Activity: Only the count is wanted here: how many lines of the entries hold the string "list"?

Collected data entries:

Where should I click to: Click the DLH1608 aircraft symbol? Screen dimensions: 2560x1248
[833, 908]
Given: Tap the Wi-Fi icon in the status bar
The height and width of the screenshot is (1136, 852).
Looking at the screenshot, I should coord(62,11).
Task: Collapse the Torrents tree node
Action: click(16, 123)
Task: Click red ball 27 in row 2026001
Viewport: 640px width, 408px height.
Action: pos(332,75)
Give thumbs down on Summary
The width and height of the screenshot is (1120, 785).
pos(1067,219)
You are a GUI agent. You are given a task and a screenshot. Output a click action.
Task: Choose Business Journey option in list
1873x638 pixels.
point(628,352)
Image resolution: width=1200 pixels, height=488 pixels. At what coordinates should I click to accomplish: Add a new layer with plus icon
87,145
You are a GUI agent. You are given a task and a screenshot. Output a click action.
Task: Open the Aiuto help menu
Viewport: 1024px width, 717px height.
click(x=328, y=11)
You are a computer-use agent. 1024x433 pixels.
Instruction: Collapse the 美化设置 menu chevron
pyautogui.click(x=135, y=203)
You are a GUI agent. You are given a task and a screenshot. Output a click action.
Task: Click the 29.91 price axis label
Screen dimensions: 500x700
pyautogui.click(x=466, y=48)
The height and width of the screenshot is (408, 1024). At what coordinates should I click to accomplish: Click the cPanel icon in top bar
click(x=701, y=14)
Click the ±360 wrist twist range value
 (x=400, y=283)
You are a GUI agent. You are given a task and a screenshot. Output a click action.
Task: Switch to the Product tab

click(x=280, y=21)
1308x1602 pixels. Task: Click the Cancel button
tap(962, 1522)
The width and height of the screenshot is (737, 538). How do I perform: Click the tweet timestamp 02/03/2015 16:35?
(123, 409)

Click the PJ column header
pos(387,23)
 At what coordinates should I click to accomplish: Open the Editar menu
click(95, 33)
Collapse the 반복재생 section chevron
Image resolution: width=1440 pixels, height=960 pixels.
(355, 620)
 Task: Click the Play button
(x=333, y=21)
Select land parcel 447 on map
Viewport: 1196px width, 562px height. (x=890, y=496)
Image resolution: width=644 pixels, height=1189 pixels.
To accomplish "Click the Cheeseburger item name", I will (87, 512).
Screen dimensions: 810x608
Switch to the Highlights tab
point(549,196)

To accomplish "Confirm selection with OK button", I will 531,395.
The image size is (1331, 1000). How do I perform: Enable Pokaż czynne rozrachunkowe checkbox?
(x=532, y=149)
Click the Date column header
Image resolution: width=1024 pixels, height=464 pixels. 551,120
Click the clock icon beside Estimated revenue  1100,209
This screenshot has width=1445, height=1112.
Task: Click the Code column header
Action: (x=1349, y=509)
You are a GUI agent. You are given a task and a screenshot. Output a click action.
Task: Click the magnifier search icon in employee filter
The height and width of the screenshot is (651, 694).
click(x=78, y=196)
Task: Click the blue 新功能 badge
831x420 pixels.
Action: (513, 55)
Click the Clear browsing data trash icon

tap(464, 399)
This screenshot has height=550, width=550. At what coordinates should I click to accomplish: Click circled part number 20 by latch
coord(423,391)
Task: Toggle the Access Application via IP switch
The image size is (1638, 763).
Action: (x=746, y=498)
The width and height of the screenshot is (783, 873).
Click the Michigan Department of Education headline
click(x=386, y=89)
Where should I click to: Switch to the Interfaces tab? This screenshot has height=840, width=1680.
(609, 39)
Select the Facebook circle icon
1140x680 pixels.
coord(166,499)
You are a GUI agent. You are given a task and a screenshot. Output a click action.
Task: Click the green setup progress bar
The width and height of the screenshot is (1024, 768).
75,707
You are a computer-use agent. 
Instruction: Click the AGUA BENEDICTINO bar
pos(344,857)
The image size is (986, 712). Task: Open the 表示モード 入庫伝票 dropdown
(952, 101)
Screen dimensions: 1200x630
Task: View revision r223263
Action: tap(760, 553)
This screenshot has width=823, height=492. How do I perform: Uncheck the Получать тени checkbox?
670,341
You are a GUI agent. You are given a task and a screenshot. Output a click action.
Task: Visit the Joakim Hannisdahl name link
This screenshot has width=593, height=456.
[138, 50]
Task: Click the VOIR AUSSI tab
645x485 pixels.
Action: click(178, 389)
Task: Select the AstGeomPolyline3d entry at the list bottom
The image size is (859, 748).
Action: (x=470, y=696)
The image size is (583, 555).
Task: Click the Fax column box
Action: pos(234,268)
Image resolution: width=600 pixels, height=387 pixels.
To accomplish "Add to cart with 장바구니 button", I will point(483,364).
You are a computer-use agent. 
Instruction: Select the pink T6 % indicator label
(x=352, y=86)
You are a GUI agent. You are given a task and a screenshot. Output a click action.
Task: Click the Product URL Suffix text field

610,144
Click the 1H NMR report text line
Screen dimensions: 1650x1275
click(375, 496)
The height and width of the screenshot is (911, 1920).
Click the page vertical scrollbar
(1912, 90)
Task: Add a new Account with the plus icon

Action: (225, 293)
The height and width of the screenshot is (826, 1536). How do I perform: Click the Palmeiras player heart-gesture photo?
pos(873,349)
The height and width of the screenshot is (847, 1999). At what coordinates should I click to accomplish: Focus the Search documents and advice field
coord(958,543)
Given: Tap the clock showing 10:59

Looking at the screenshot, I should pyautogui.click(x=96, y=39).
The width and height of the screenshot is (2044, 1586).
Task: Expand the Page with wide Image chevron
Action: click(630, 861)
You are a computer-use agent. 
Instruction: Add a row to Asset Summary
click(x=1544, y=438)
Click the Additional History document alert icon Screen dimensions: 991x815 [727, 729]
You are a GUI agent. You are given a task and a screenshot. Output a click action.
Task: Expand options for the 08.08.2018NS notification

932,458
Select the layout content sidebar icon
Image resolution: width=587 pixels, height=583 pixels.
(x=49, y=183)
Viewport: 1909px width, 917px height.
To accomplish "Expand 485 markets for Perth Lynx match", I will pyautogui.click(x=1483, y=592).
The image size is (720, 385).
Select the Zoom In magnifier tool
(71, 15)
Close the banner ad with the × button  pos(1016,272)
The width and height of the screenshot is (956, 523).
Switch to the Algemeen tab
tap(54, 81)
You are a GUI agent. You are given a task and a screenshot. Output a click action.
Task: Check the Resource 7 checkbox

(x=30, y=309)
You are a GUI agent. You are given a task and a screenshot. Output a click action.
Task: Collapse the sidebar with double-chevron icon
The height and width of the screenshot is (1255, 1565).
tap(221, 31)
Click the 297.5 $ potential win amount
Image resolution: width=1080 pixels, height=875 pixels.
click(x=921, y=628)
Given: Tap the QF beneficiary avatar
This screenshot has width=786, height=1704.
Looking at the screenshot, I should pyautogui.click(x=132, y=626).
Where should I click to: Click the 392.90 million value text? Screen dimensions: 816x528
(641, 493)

Written answer: 2